Introduce a pool-indexer to provide univ3 liquidity#4349
Conversation
- Split `api/uniswap_v3.rs` into `pools.rs` and `ticks.rs` submodules
with shared helpers (`internal_error`, `parse_hex_address`) in `mod.rs`
- Add `{network}` path segment to routes; handlers return 404 for unknown networks
- Add `token0`/`token1` query params for symbol-based pool search
(partial, case-insensitive, order-independent for pairs)
- Extract `search_pools` and `list_pools` as focused internal helpers
- Document all public structs, fields, and handlers
Co-Authored-By: Claude Sonnet 4.6 <noreply@anthropic.com>
# Conflicts: # Cargo.lock # contracts/generated/contracts-facade/Cargo.toml # contracts/generated/contracts-facade/src/lib.rs # contracts/src/main.rs
|
Reminder: Please update the DB Readme and comment whether migrations are reversible (include rollback scripts if applicable).
Caused by: |
|
Is there a way to split this PR into multiple parts and move with smaller iterations? |
I am open to ideas. |
There was a problem hiding this comment.
Code Review
This pull request introduces a new pool-indexer crate to serve as a data source for Uniswap V3 liquidity, providing an alternative to the subgraph.

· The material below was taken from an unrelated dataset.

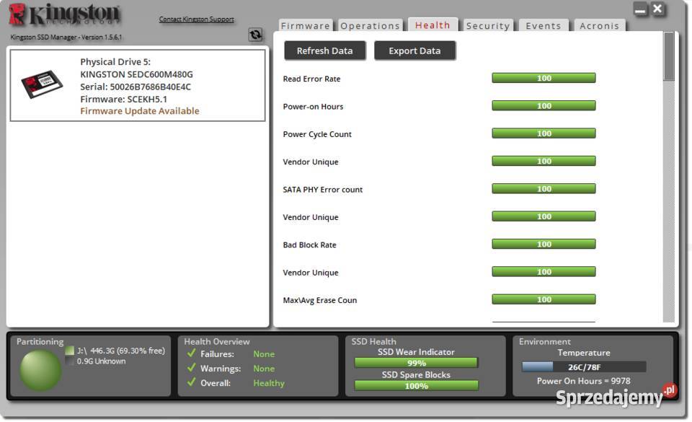This screenshot has height=422, width=692.
Task: Open the Acronis tab
Action: point(599,26)

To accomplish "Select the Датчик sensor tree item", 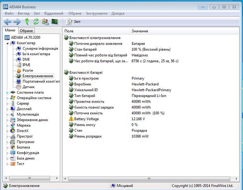I will 29,87.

It includes database schema updates, a cold-seeding mechanism for bootstrapping from on-chain data, and an API for querying pool states and ticks. A critical issue was identified regarding the tick query limit, which may cause incorrect price estimations by returning incomplete tick data.
jmg-duarte
left a comment
There was a problem hiding this comment.
1st round, didn't get close to finishing yet
| let seeded_block = if let Some(subgraph_url) = network.subgraph_url.as_ref() { | ||
| crate::subgraph_seeder::seed( | ||
| &db, | ||
| network.name.as_str(), | ||
| network.chain_id, | ||
| factory.address, | ||
| subgraph_url, | ||
| network.seed_block, | ||
| ) | ||
| .await | ||
| .expect("subgraph seeding failed") | ||
| } else { | ||
| crate::cold_seeder::cold_seed( | ||
| &db, | ||
| network.name.as_str(), | ||
| network.chain_id, | ||
| provider, | ||
| factory.address, | ||
| factory.deployment_block, | ||
| network.seed_block, | ||
| ) | ||
| .await | ||
| .expect("cold seeding failed") | ||
| }; | ||
| indexer | ||
| .catch_up(seeded_block) | ||
| .await | ||
| .expect("catch-up indexing failed"); |
There was a problem hiding this comment.
this is begging for a separate function
| fn spawn_api_task(set: &mut JoinSet<()>, state: Arc<AppState>, bind_address: SocketAddr) { | ||
| let router = crate::api::router(state); | ||
| set.spawn(async move { serve(router, bind_address).await }); | ||
| } | ||
|
|
||
| fn spawn_network_task(set: &mut JoinSet<()>, db: PgPool, network: NetworkConfig) { | ||
| set.spawn(async move { | ||
| run_network_indexer(db, network).await; | ||
| }); | ||
| } |
There was a problem hiding this comment.
IMO these could be inlined, just to avoid the &mut out param awkwardness
| factory BYTEA NOT NULL, | ||
| token0 BYTEA NOT NULL, | ||
| token1 BYTEA NOT NULL, | ||
| fee INT NOT NULL, -- hundredths of a basis point (500 = 0.05%, 3000 = 0.3%, 10000 = 1%) |
There was a problem hiding this comment.
is there a way of forcing this to always be positive?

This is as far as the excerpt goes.